Vol. 19, No. 43 Week of October 26, 2014

Enstar files gas delivery rate increase

Request to RCA to approve new fees for shipping gas through utility’s pipelines raises concerns by power companies, others

Alan Bailey

Petroleum News

Enstar Natural Gas Co., the main Southcentral Alaska gas utility, has filed a tariff advice with the Regulatory Commission of Alaska, asking the commission to approve increases in the rates that Enstar charges its customers for delivering gas through its pipeline network. The utility says that this will be the first increase in its rates since 2010 and that the rate increase is needed to restore the company’s return on its equity to the level approved in its last rate increase.

Power companies that use copious quantities of gas for power generation, along with a number of other gas users, have filed comments with the commission, expressing concern about the proposed increases.

Reasonable return

As a regulated utility, Enstar is allowed to make what is referred to as “a reasonable return” on its cost of doing business: The utility has to submit an analysis of its costs to the commission, to allow the commission to assess whether a requested rate charged to customers fits that reasonable return criterion.

The two major components in the fees that Enstar charges its customers for their gas consist of the cost of the gas that the utility buys from gas producers and the price that Enstar charges for shipping that gas through its pipeline network to the customers’ gas meters.

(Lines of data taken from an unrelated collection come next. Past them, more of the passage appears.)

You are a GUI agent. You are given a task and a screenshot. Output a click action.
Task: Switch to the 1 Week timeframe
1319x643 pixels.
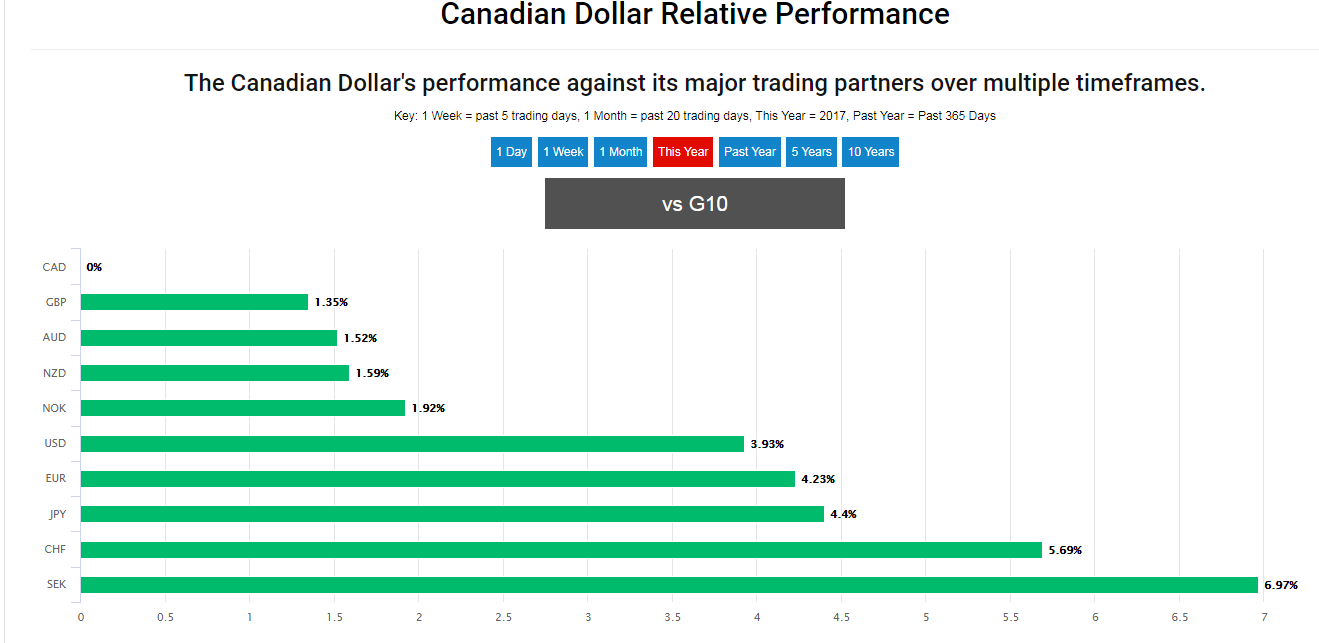tap(563, 152)
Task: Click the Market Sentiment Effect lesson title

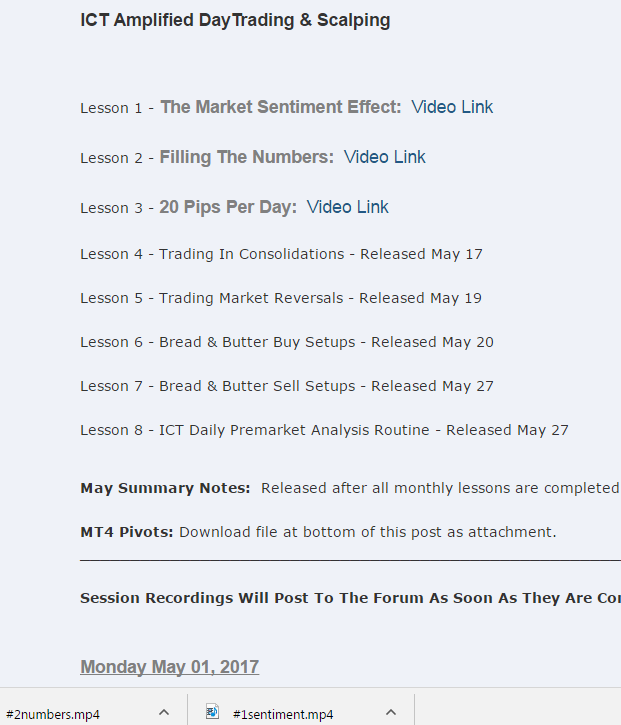Action: click(x=280, y=107)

This new tariff filing applies to the second of those charges.

Two-stage increase

Enstar proposes increasing the fees in two stages: an initial increase amounting to 1 percent of the utility’s revenues, starting on Nov. 1, and an additional increase, bringing the revenue increase to 5.06 percent, after commission approval. For general gas consumers the initial rate rise would bring rates from a current range of 10.87 to 11.26 cents per 100 cubic feet of gas, to a range of 11.28 to 11.42 cents. The final rise would bring the rates to a range of 11.45 to 13.37 cents for users of modest amounts of gas, and to 88.55 cents for general consumers with meters rated for consumption of more than 3,000 cubic feet per hour.

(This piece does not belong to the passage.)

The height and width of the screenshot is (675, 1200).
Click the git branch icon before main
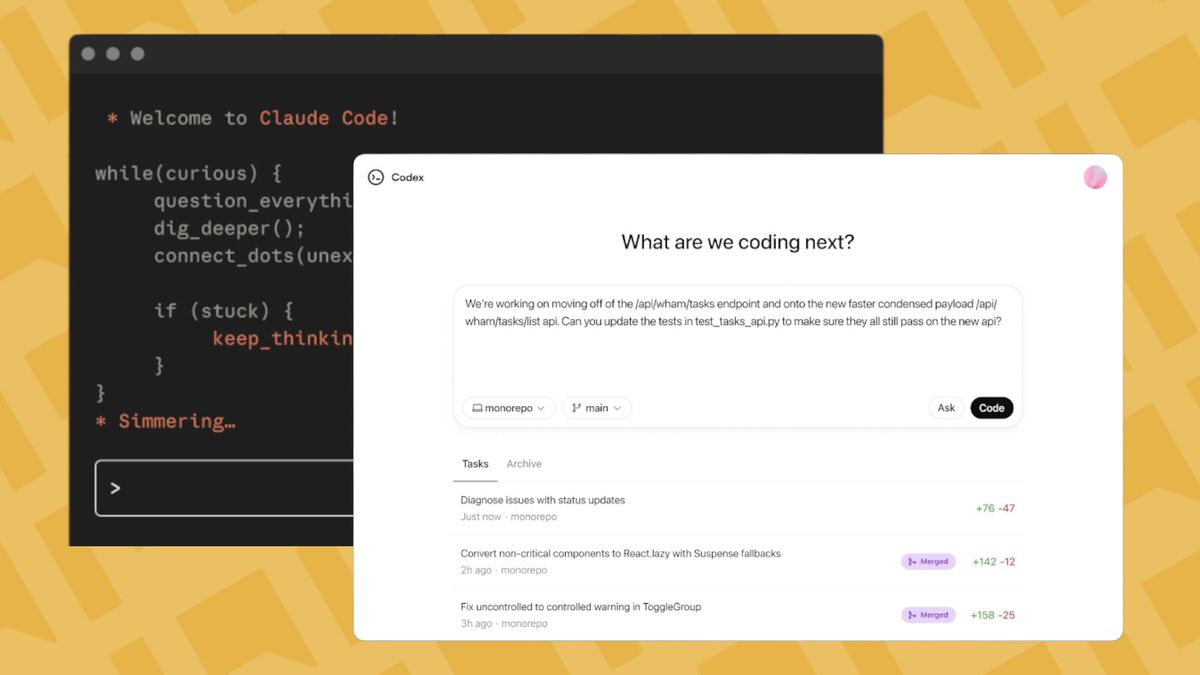click(575, 407)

Enstar says that a typical residential monthly bill will increase by $5.64 as a result of the rate increases.

Power station impacts

Apparently the operators of gas-fired power stations would see sharp increases in the rates for the delivery of gas through Enstar’s pipeline system. In a filing with the commission, Bradley Evans, CEO of Chugach Electric Association, said that the Southcentral Power Project, the new power plant operated in south Anchorage by Chugach Electric and Municipal Light & Power, would see a gas delivery price increase of 101.7 percent as a result of the proposed rate changes. While accepting that much has changed since Enstar’s last rate increase, Evans requested the commission to conduct a formal hearing, to ensure that the rates are just, reasonable and in the public interest. Joe Griffith, general manager of Matanuska Electric Association, has told the commission that his utility strongly opposes the proposed rate increases. The rates for gas that his utility will need next year for its Eklutna power station will increase by 100 percent, Griffith said.

The Anchorage Home Builders Association has questioned the validity of some of Enstar’s cost parameters. And the United Association of Plumbers and Steamfitters has filed a formal complaint, citing a list of what it claims are deficiencies in Enstar’s rationale behind its rate-increase proposal.

Cost additions

Enstar, in its filing with the commission, says that there have been a number of additions to its “rate base,” the costs used to justify rate levels. These additions include improvements to the utility’s pipeline infrastructure; some upcoming upgrade projects; the cost of gas stored in the Cook Inlet Natural Gas Storage Alaska facility on the Kenai Peninsula; and the required replacement of a portion of a pipeline between Kenai and Anchorage.